Update Employment Law August 2022
No ban on employment in hospital despite lack of vaccination against SARS-CoV-2
ArbG Bonn of May 18, 2022 - 2 Ca 2082/21
The dismissal of a trainee employed in a hospital due to the refusal to properly wear a mouth-nose protection in accordance with the hygiene concept is invalid without prior warning.
The provision of Section 20a (2) Sentence 1 IfSG does not contain a statutory prohibition of employment or activity for previously employed employees who do not submit proof of vaccination or convalescence to the employer by March 15, 2022.
The 52-year-old plaintiff has been training with the defendant as a health care worker and nurse since March 25, 2019. Plaintiff, who was not vaccinated against or recovered from SARS-CoV-2, was observed several times without the required mouth-to-nose coverage at the hospital operated by Defendant. In these situations, Plaintiff was within four to five feet of other individuals and complied, albeit reluctantly, with requests to properly wear the mask - including by Defendant's CEO and the school principal. In addition, problems arose several times at the defendant's testing center. Plaintiff insisted on testing himself due to sensitivity in his throat and nose. However, self-testing was not scheduled or permitted, so Plaintiff was unable to present a test in class on November 27, 2021, and was therefore absent from class without excuse. Due to these divergences regarding the testing process, the plaintiff submitted a negative test result from an out-of-town testing agency on November 29, 2021, which resulted in an admonishment by the principal. As a result, the defendant terminated the plaintiff's employment with a letter dated December 1, 2021, and on the same day stopped payment of the training allowance.

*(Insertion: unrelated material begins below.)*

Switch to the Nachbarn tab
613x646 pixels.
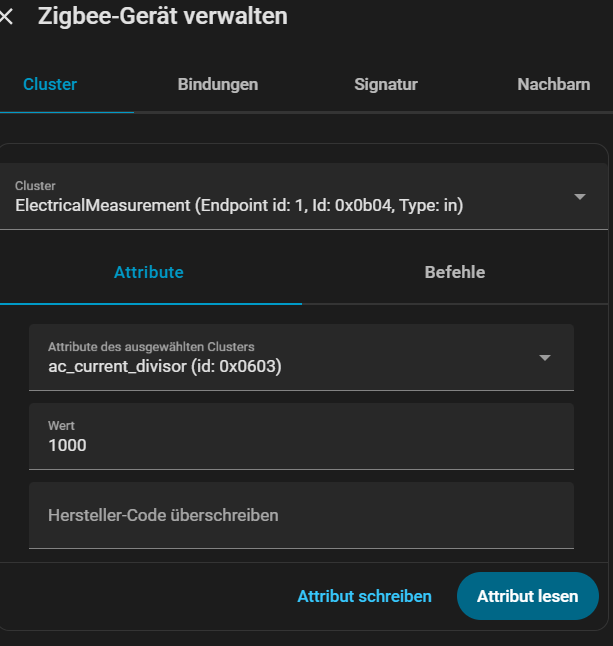pyautogui.click(x=553, y=84)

In its ruling of May 18, 2022, the Labor Court decided that the termination without notice without prior warning was invalid. Despite the introduction of the facility-based vaccination requirement as of March 15, 2022, the plaintiff was awarded a default of acceptance wage, although he did not submit proof of vaccination or convalescence in contravention of Section 20a (2) Sentence 1 IfSG. In detail:
Since the plaintiff was not warned by the defendant - despite alleged violations of its protection concept - and no concrete danger to third parties occurred due to compliance with the distance regulations of at least four meters, the plaintiff's interest in continuing his training relationship outweighed the defendant's interest in its immediate termination in the present case. It was reasonable for the defendant to issue a warning for the plaintiff's breaches of duty before issuing an extraordinary notice of termination. In addition, it was taken into account that the plaintiff had almost completed two thirds of his training without any further misconduct and that his interest in continued employment was therefore to be classified as very high. By issuing the admonition to the plaintiff, the defendant had, moreover, itself expressed that the breach of duty of which the plaintiff was accused was not so serious that it would use it to issue a notice of termination.

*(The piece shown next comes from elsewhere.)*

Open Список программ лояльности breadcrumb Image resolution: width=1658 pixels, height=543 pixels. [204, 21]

In addition, the Chamber of the Labor Court awarded the plaintiff his wages even though the plaintiff had not submitted any proof of vaccination or convalescence. This was the first time that a court had ruled that the obligation to provide proof does not apply to employees who were already employed before March 15, 2022, and thus before the provision in Section 20a (3) Sentence 4 of the Infection Protection Act (IfSG) came into force.
In the case of termination for reasons of conduct, a (written) warning is generally required beforehand. This only does not apply in exceptional cases, if the acceptance of the first breach of duty due to conduct is obviously unreasonable. However, such an exception does not apply in any case if no concrete dangerous situation can be proven as a result of the employee's behavior. An admonition is a milder measure than a warning. Its reprimanding function signals to the employee that the employment relationship will only be endangered in the event of a repetition.
Even if the provision of Section 20a (3) Sentence 4 IfSG only applies to employees who have been employed since March 16, 2022, employers still have the obligation to report violations to the health authority in concrete dangerous situations in accordance with Section 20a (4) Sentence 2 IfSG. Only the public health authority has the authority to issue a ban on entering or activities for the protection of third parties, cf. section 20a (5) sentence 3 IfSG.